Managed SolrCloud Rolling Updates

Since v0.2.7

Solr Clouds are complex distributed systems, and thus require a more delicate and informed approach to rolling updates.

If the Managed update strategy is specified in the Solr Cloud CRD, then the Solr Operator will take control over deleting SolrCloud pods when they need to be updated.

The operator will find all pods that have not been updated yet and choose the next set of pods to delete for an update, given the following workflow.

Pod Update Workflow

The logic goes as follows:

  1. Find the pods that are out-of-date
  2. Update all out-of-date pods that do not have a started Solr container.
    • This allows for updating a pod that cannot start, even if other pods are not available.
    • This step does not respect the maxPodsUnavailable option, because these pods have not even started the Solr process.
  3. Retrieve the cluster state of the SolrCloud if there are any ready pods.
    • If no pods are ready, then there is no endpoint to retrieve the cluster state from.
  4. Sort the pods in order of safety for being restarted. Sorting order reference
  5. Iterate through the sorted pods, greedily choosing which pods to update. Selection logic reference
    • The maximum number of pods that can be updated are determined by starting with maxPodsUnavailable, then subtracting the number of updated pods that are unavailable as well as the number of not-yet-started, out-of-date pods that were updated in a previous step. This check makes sure that any pods taken down during this step do not violate the maxPodsUnavailable constraint.

Pod Update Sorting Order

The pods are sorted by the following criteria, in the given order. If any two pods on a criterion, then the next criteria (in the following order) is used to sort them.

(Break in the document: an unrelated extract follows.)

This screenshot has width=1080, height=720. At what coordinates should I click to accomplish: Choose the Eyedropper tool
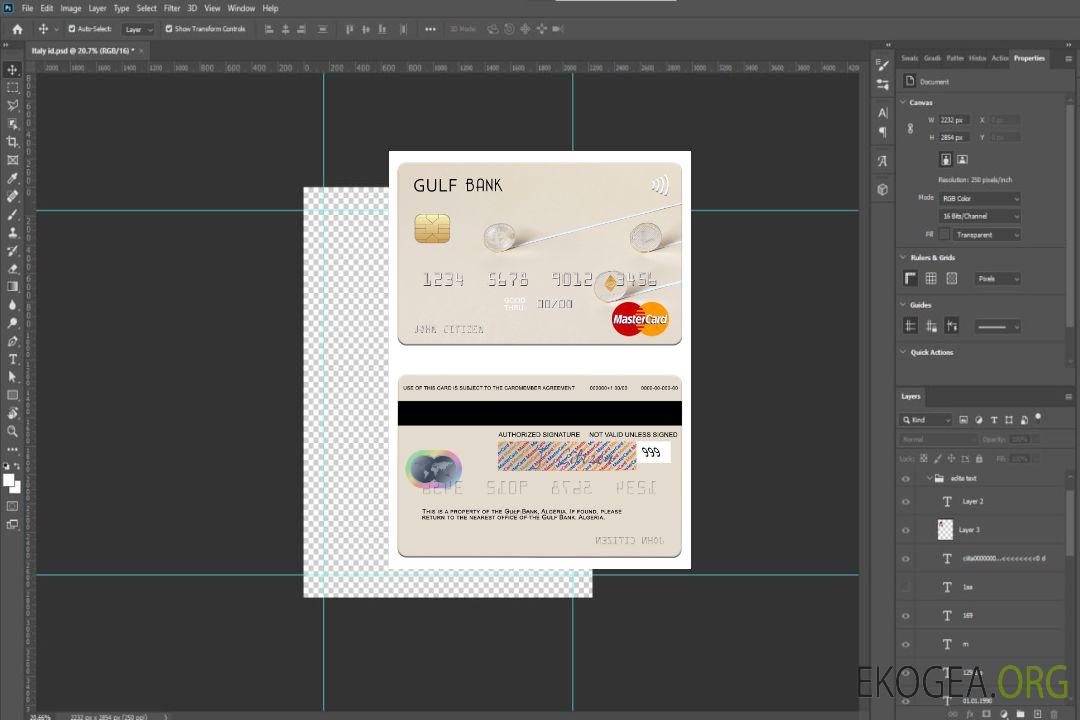pos(13,178)
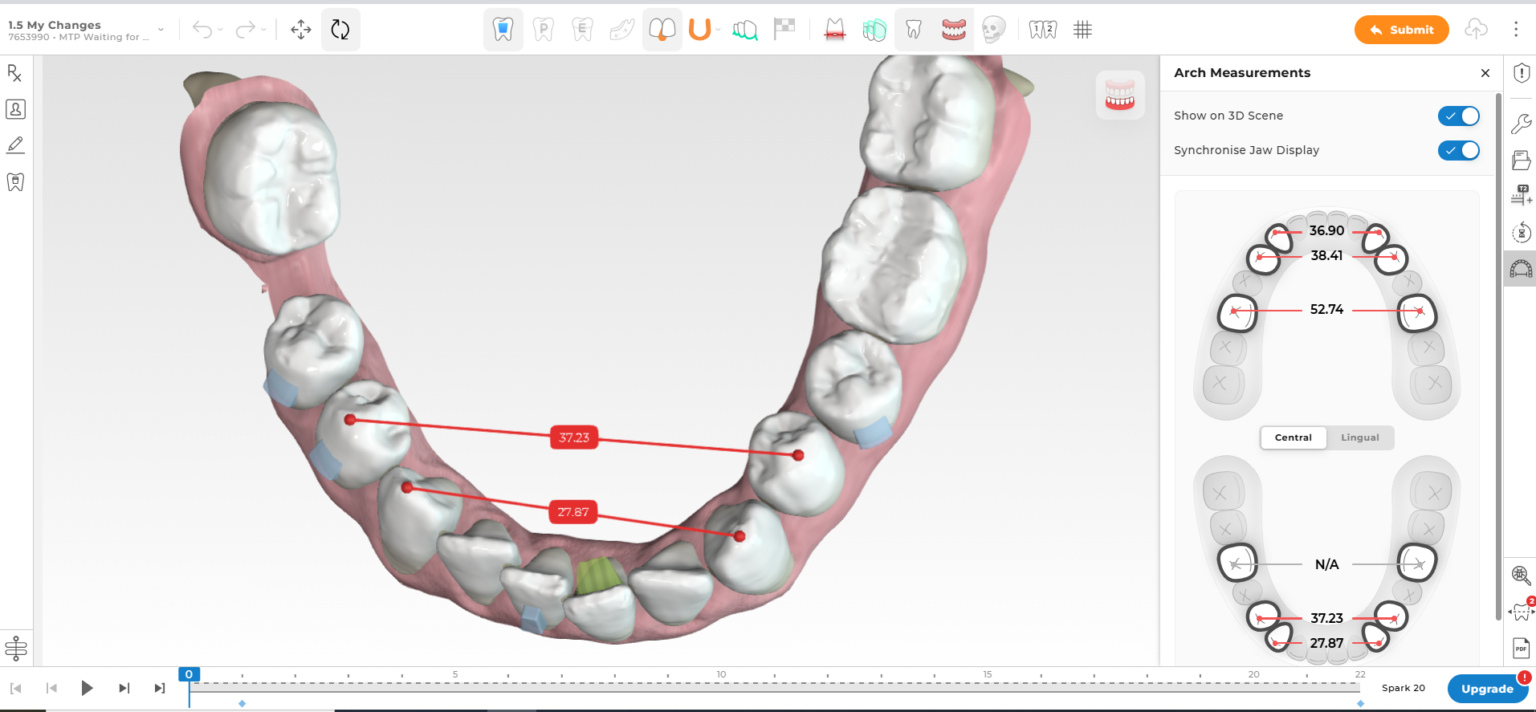Expand the 1.5 My Changes dropdown
The height and width of the screenshot is (712, 1536).
pos(161,30)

In this context the pods sorted highest are the first chosen to be updated, the pods sorted lowest will be selected last.

  1. If the pod is the overseer, it will be sorted lowest.
  2. If the pod is not represented in the clusterState, it will be sorted highest.
    • A pod is not in the clusterstate if it does not host any replicas and is not the overseer.
  3. Number of leader replicas hosted in the pod, sorted low -> high
  4. Number of active or recovering replicas hosted in the pod, sorted low -> high
  5. Number of total replicas hosted in the pod, sorted low -> high
  6. If the pod is not a liveNode, then it will be sorted lower.
  7. Any pods that are equal on the above criteria will be sorted lexicographically.

Pod Update Selection Logic

Loop over the sorted pods, until the number of pods selected to be updated has reached the maximum. This maximum is calculated by taking the given, or default, maxPodsUnavailable and subtracting the number of updated pods that are unavailable or have yet to be re-created.

  • If the pod is the overseer, then all other pods must be updated and available. Otherwise, the overseer pod cannot be updated.
  • If the pod contains no replicas, the pod is chosen to be updated.
    WARNING: If you use Solr worker nodes for streaming expressions, you will likely want to set maxPodsUnavailable to a value you are comfortable with.
  • If Solr Node of the pod is not live, the pod is chosen to be updated.
  • If all replicas in the pod are in a down or recovery_failed state, the pod is chosen to be updated.
  • If the taking down the replicas hosted in the pod would not violate the given maxShardReplicasUnavailable, then the pod can be updated. Once a pod with replicas has been chosen to be updated, the replicas hosted in that pod are then considered unavailable for the rest of the selection logic.
    • Some replicas in the shard may already be in a non-active state, or may reside on Solr Nodes that are not “live”. The maxShardReplicasUnavailable calculation will take these replicas into account, as a starting point.
    • If a pod contains non-active replicas, and the pod is chosen to be updated, then the pods that are already non-active will not be double counted for the maxShardReplicasUnavailable calculation.